◆ DESCRIPTION OF THE TASK:
Please write out these lines again, substituting "point" for every occurrence of "coordinate pair" and leaving all other text unchanged.

BEGIN PROVIDED DATA

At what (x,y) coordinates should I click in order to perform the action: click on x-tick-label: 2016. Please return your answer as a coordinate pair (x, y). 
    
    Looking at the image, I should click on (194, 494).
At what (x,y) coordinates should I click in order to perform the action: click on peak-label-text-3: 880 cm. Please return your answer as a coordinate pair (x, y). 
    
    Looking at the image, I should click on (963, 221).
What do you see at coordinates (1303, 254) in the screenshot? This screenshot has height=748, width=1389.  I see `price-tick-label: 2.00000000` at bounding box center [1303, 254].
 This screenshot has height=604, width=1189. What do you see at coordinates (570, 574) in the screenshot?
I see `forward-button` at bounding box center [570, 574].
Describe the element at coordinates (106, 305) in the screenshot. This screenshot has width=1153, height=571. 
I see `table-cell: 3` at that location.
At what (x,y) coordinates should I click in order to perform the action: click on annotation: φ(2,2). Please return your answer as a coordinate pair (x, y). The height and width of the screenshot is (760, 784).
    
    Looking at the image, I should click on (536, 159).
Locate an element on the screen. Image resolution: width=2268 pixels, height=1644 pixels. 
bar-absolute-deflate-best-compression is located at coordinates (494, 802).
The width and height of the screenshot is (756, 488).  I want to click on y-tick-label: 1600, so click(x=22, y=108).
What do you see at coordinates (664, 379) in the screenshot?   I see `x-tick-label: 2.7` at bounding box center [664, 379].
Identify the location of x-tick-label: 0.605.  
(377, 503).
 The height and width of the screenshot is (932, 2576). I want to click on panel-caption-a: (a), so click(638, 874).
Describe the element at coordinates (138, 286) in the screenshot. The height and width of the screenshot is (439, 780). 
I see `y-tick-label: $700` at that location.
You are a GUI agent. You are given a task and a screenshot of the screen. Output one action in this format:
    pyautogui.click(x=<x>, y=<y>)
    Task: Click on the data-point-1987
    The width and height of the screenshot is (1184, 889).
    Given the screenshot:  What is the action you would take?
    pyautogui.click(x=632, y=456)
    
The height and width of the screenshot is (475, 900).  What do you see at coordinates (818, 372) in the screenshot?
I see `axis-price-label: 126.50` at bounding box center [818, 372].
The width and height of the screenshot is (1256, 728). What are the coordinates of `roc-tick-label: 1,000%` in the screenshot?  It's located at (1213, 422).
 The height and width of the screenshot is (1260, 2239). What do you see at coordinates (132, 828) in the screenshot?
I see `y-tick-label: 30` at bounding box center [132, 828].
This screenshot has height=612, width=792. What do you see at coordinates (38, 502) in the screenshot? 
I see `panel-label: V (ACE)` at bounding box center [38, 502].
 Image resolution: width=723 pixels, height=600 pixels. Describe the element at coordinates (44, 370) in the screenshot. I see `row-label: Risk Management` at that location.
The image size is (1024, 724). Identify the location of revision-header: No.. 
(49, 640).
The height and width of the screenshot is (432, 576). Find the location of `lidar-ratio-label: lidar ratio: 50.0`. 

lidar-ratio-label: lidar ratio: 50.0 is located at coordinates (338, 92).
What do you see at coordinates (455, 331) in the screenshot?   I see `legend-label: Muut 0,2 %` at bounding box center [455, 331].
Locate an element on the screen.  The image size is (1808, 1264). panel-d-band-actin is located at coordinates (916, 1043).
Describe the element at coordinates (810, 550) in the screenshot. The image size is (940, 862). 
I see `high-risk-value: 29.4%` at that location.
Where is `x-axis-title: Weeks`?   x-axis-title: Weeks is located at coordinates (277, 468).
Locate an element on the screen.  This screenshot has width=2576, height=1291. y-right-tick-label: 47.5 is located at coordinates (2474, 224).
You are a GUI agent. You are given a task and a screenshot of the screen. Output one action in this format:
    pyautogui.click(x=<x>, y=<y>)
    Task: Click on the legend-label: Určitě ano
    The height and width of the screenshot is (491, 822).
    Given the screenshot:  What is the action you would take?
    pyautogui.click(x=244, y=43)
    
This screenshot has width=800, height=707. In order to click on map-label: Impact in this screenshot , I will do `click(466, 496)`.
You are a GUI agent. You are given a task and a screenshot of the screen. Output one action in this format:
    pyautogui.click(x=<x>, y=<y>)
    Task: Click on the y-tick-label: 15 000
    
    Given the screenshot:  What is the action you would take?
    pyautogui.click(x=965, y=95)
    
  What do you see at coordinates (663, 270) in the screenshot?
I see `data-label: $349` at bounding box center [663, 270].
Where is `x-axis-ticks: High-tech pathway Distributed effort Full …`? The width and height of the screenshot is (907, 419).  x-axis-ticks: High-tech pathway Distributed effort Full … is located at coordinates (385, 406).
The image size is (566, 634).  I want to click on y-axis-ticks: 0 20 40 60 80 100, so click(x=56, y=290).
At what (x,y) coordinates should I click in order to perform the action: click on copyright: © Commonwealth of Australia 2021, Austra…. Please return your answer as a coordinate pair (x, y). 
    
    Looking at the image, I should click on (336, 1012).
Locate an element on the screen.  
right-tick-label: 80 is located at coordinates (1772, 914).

END PROVIDED DATA

◆ RESPONSE:
At what (x,y) coordinates should I click in order to perform the action: click on x-tick-label: 2016. Please return your answer as a point (x, y). 
    
    Looking at the image, I should click on (194, 494).
At what (x,y) coordinates should I click in order to perform the action: click on peak-label-text-3: 880 cm. Please return your answer as a point (x, y). 
    
    Looking at the image, I should click on (963, 221).
What do you see at coordinates (1303, 254) in the screenshot? This screenshot has height=748, width=1389.  I see `price-tick-label: 2.00000000` at bounding box center [1303, 254].
 This screenshot has height=604, width=1189. What do you see at coordinates (570, 574) in the screenshot?
I see `forward-button` at bounding box center [570, 574].
Describe the element at coordinates (106, 305) in the screenshot. This screenshot has width=1153, height=571. 
I see `table-cell: 3` at that location.
At what (x,y) coordinates should I click in order to perform the action: click on annotation: φ(2,2). Please return your answer as a point (x, y). The height and width of the screenshot is (760, 784).
    
    Looking at the image, I should click on (536, 159).
Locate an element on the screen. Image resolution: width=2268 pixels, height=1644 pixels. 
bar-absolute-deflate-best-compression is located at coordinates (494, 802).
The width and height of the screenshot is (756, 488).  I want to click on y-tick-label: 1600, so click(x=22, y=108).
What do you see at coordinates (664, 379) in the screenshot?   I see `x-tick-label: 2.7` at bounding box center [664, 379].
Identify the location of x-tick-label: 0.605.  
(377, 503).
 The height and width of the screenshot is (932, 2576). I want to click on panel-caption-a: (a), so click(638, 874).
Describe the element at coordinates (138, 286) in the screenshot. The height and width of the screenshot is (439, 780). 
I see `y-tick-label: $700` at that location.
You are a GUI agent. You are given a task and a screenshot of the screen. Output one action in this format:
    pyautogui.click(x=<x>, y=<y>)
    Task: Click on the data-point-1987
    The width and height of the screenshot is (1184, 889).
    Given the screenshot:  What is the action you would take?
    pyautogui.click(x=632, y=456)
    
The height and width of the screenshot is (475, 900).  What do you see at coordinates (818, 372) in the screenshot?
I see `axis-price-label: 126.50` at bounding box center [818, 372].
The width and height of the screenshot is (1256, 728). What are the coordinates of `roc-tick-label: 1,000%` in the screenshot?  It's located at (1213, 422).
 The height and width of the screenshot is (1260, 2239). What do you see at coordinates (132, 828) in the screenshot?
I see `y-tick-label: 30` at bounding box center [132, 828].
This screenshot has height=612, width=792. What do you see at coordinates (38, 502) in the screenshot? 
I see `panel-label: V (ACE)` at bounding box center [38, 502].
 Image resolution: width=723 pixels, height=600 pixels. Describe the element at coordinates (44, 370) in the screenshot. I see `row-label: Risk Management` at that location.
The image size is (1024, 724). Identify the location of revision-header: No.. 
(49, 640).
The height and width of the screenshot is (432, 576). Find the location of `lidar-ratio-label: lidar ratio: 50.0`. 

lidar-ratio-label: lidar ratio: 50.0 is located at coordinates (338, 92).
What do you see at coordinates (455, 331) in the screenshot?   I see `legend-label: Muut 0,2 %` at bounding box center [455, 331].
Locate an element on the screen.  The image size is (1808, 1264). panel-d-band-actin is located at coordinates (916, 1043).
Describe the element at coordinates (810, 550) in the screenshot. The image size is (940, 862). 
I see `high-risk-value: 29.4%` at that location.
Where is `x-axis-title: Weeks`?   x-axis-title: Weeks is located at coordinates (277, 468).
Locate an element on the screen.  This screenshot has width=2576, height=1291. y-right-tick-label: 47.5 is located at coordinates (2474, 224).
You are a GUI agent. You are given a task and a screenshot of the screen. Output one action in this format:
    pyautogui.click(x=<x>, y=<y>)
    Task: Click on the legend-label: Určitě ano
    The height and width of the screenshot is (491, 822).
    Given the screenshot:  What is the action you would take?
    pyautogui.click(x=244, y=43)
    
This screenshot has width=800, height=707. In order to click on map-label: Impact in this screenshot , I will do `click(466, 496)`.
You are a GUI agent. You are given a task and a screenshot of the screen. Output one action in this format:
    pyautogui.click(x=<x>, y=<y>)
    Task: Click on the y-tick-label: 15 000
    
    Given the screenshot:  What is the action you would take?
    pyautogui.click(x=965, y=95)
    
  What do you see at coordinates (663, 270) in the screenshot?
I see `data-label: $349` at bounding box center [663, 270].
Where is `x-axis-ticks: High-tech pathway Distributed effort Full …`? The width and height of the screenshot is (907, 419).  x-axis-ticks: High-tech pathway Distributed effort Full … is located at coordinates (385, 406).
The image size is (566, 634).  I want to click on y-axis-ticks: 0 20 40 60 80 100, so click(x=56, y=290).
At what (x,y) coordinates should I click in order to perform the action: click on copyright: © Commonwealth of Australia 2021, Austra…. Please return your answer as a point (x, y). 
    
    Looking at the image, I should click on (336, 1012).
Locate an element on the screen.  
right-tick-label: 80 is located at coordinates (1772, 914).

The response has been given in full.